An electrode storage section storing the electrodes in a stacked state; and
An adsorption device for adsorbing the uppermost electrode among the electrodes accommodated in the electrode accommodating portion;
A lifting device for lifting and lowering the adsorption device;
A laminate table in which electrodes of different poles are laminated with a separator interposed therebetween to form a laminate,
The electrode has an active material layer on at least one surface of the metal foil, and has an uncoated portion where the metal foil is exposed on the surface having the active material layer.
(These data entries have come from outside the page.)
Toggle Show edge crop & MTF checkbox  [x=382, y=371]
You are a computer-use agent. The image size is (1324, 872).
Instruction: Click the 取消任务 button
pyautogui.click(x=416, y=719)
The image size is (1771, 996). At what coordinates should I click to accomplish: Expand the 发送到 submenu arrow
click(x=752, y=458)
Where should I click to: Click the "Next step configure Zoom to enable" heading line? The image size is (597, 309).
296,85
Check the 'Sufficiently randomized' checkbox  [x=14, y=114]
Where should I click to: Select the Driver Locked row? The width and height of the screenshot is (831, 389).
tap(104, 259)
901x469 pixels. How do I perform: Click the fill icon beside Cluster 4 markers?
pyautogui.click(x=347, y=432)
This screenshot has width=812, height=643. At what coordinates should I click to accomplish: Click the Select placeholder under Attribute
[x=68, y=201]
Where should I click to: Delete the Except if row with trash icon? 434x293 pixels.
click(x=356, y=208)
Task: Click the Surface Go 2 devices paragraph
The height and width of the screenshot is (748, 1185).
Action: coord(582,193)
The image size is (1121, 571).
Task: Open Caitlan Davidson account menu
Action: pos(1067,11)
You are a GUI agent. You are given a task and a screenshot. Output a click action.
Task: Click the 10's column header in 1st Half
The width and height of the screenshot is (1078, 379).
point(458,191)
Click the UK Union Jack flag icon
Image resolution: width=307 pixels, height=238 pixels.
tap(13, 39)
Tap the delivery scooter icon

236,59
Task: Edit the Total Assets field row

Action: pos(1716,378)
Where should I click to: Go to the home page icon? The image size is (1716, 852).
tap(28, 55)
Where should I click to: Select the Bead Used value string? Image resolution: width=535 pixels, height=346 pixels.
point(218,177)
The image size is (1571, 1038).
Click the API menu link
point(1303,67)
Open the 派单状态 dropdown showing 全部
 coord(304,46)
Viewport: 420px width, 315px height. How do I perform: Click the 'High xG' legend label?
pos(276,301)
In the electrode storage portion, the uncoated portion The electrodes are stacked in a state where they overlap each other,
Adsorbing the electrode of the electrode storage unit with the adsorption device,
The electrode stacking device that raises the lifting device and lifts the suction device that sucks the electrode, and lowers the lifting device on the stacking table to stack the electrodes on the stacked body,
An electrode stacking apparatus comprising: an air jetting device capable of blowing air from above the uncoated portion of the electrode adsorbed by the suction device from above the uncoated portion in the electrode storage portion. .   2. The electrode stacking apparatus according to claim 1, wherein the uncoated portion includes a tab protruding from one side of the uncoated portion, and the air injection device blows air onto the tab.   3. The air injection device according to claim 2, wherein if the direction in which the tab protrudes from one side of the uncoated part is defined as the protruding direction of the tab, the air injection device blows air to the tip of the tab along the protruding direction. Electrode stacking device.   The said air injection apparatus is an electrode lamination apparatus as described in any one of Claims 1-3 which injects air along the descent | fall direction of the said raising / lowering apparatus. An electrode having an active material layer on at least one surface of the metal foil and having an uncoated portion where the metal foil is exposed on the surface having the active material layer is laminated in a state where the uncoated portions overlap each other. Stored in the storage section,
Adsorb the uppermost electrode among the electrodes stored in the electrode storage unit with an adsorption device,
A method for obtaining an electrode, wherein air is blown from above the uncoated portion in the electrode storage portion to the uncoated portion of the electrode adsorbed by the adsorption device.